Let $H_{1} : \frac{x^{2}}{a^{2}} - \frac{y^{2}}{b^{2}} = 1$ and $H_{2} : - \frac{x^{2}}{A^{2}} + \frac{y^{2}}{B^{2}} = 1$ be two hyperbolas having length of latus rectums $15 \sqrt{2}$ and $12 \sqrt{5}$ respectively. Let their eccentricities be $e_{1} = \sqrt{\frac{5}{2}}$ and $e_{2}$ respectively. If the product of the lengths of their transverse axes is $100 \sqrt{10}$ , then $25 e_{2}^{2}$ is equal to __________. [2025]

Ans.
(55)

Given, Hyperbola : $H_{1} : \frac{x^{2}}{a^{2}} - \frac{y^{2}}{b^{2}} = 1$ and $e_{1} = \sqrt{\frac{5}{2}}$ and $H_{2} : \frac{- x^{2}}{A^{2}} + \frac{y^{2}}{B^{2}} = 1$

Using $H_{1}$ , length of latus rectum = $15 \sqrt{2}$

$\Rightarrow \frac{2 b^{2}}{a} = 15 \sqrt{2}$ ... (i)

Since, $e_{1} = \sqrt{\frac{5}{2}} \Rightarrow 1 + \frac{b^{2}}{a^{2}} = \frac{5}{2} \Rightarrow \frac{b^{2}}{a^{2}} = \frac{3}{2}$ ... (ii)

Using (i) and (ii), we get $a = 5 \sqrt{2} and b = 5 \sqrt{3}$

Now, for $H_{2}, \frac{2 A^{2}}{B} = 12 \sqrt{5}$ ... (iii)
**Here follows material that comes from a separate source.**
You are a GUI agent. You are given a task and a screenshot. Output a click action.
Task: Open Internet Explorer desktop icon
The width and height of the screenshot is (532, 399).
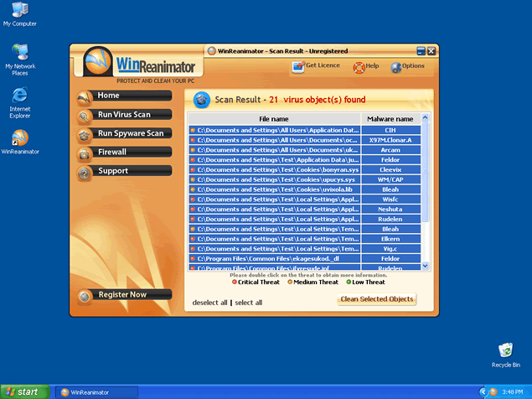[x=19, y=97]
Since, product of transverse axes is $100 \sqrt{10}$ , then

$2 a \cdot 2 B = 100 \sqrt{10}$

$\Rightarrow 2 \times 5 \sqrt{2} \times 2 B = 100 \sqrt{10} \Rightarrow B = 5 \sqrt{5}$

$∴ A = 5 \sqrt{6}$ [Using (iii)]

Now, eccentricity of $H_{2}$ is given by

$e_{2}^{2} = 1 + \frac{A^{2}}{B^{2}} = 1 + \frac{150}{125} = 1 + \frac{30}{25} = \frac{55}{25}$

$\Rightarrow 25 e_{2}^{2} = 55$ .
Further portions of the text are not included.